(DATA SHOWN begins)

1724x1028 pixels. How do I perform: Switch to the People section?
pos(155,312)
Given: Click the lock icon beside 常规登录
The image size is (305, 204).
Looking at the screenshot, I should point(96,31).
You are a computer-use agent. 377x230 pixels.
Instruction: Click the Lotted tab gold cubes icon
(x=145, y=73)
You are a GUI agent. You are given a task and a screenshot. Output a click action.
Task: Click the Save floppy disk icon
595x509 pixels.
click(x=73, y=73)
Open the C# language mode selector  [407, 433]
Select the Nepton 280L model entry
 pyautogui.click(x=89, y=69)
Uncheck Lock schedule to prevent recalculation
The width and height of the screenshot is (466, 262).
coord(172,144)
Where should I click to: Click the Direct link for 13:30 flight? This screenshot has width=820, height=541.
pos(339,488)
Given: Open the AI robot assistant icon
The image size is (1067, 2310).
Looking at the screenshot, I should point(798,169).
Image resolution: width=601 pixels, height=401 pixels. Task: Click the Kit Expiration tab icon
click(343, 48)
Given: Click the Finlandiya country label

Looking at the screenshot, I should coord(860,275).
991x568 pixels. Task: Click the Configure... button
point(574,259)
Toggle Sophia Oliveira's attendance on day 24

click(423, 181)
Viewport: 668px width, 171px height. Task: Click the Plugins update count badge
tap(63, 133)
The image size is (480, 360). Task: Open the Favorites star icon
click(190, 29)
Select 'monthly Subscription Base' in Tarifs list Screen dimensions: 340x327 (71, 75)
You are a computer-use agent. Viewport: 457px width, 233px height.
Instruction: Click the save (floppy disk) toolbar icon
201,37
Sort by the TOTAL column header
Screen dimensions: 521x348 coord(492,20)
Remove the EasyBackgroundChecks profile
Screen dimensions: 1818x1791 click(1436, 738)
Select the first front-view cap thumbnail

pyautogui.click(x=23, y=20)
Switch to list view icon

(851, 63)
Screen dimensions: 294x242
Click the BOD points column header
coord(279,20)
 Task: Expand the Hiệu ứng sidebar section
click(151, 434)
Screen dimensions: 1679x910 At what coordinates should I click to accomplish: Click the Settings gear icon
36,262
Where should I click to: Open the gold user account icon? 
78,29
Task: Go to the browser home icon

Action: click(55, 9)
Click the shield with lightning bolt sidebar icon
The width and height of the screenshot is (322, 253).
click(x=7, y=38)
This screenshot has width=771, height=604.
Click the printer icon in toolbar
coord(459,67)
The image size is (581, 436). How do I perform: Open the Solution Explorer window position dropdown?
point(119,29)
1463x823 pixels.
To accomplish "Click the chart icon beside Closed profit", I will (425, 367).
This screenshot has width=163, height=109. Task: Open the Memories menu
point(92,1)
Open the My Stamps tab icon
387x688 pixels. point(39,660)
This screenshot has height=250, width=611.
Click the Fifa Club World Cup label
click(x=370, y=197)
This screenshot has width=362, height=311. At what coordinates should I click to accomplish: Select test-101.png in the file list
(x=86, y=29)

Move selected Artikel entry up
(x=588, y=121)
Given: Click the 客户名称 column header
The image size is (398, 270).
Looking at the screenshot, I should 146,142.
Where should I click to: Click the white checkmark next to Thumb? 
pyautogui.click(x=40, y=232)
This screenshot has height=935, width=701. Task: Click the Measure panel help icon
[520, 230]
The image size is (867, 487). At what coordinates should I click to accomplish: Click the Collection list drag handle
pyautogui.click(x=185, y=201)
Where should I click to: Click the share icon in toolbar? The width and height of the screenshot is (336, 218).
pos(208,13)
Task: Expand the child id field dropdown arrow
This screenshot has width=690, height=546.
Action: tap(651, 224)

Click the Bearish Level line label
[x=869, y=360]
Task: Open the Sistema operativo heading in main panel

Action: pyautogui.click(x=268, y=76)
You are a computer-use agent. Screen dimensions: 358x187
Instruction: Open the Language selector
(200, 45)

(DATA SHOWN ends)

* **PROBLEM DETAILS**
A word-for-word copy of the entries, from the first line through the line containing "Open the C#", is the whole answer.

* **WRITTEN ANSWER**
1724x1028 pixels. How do I perform: Switch to the People section?
pos(155,312)
Given: Click the lock icon beside 常规登录
The image size is (305, 204).
Looking at the screenshot, I should point(96,31).
You are a computer-use agent. 377x230 pixels.
Instruction: Click the Lotted tab gold cubes icon
(x=145, y=73)
You are a GUI agent. You are given a task and a screenshot. Output a click action.
Task: Click the Save floppy disk icon
595x509 pixels.
click(x=73, y=73)
Open the C# language mode selector  [407, 433]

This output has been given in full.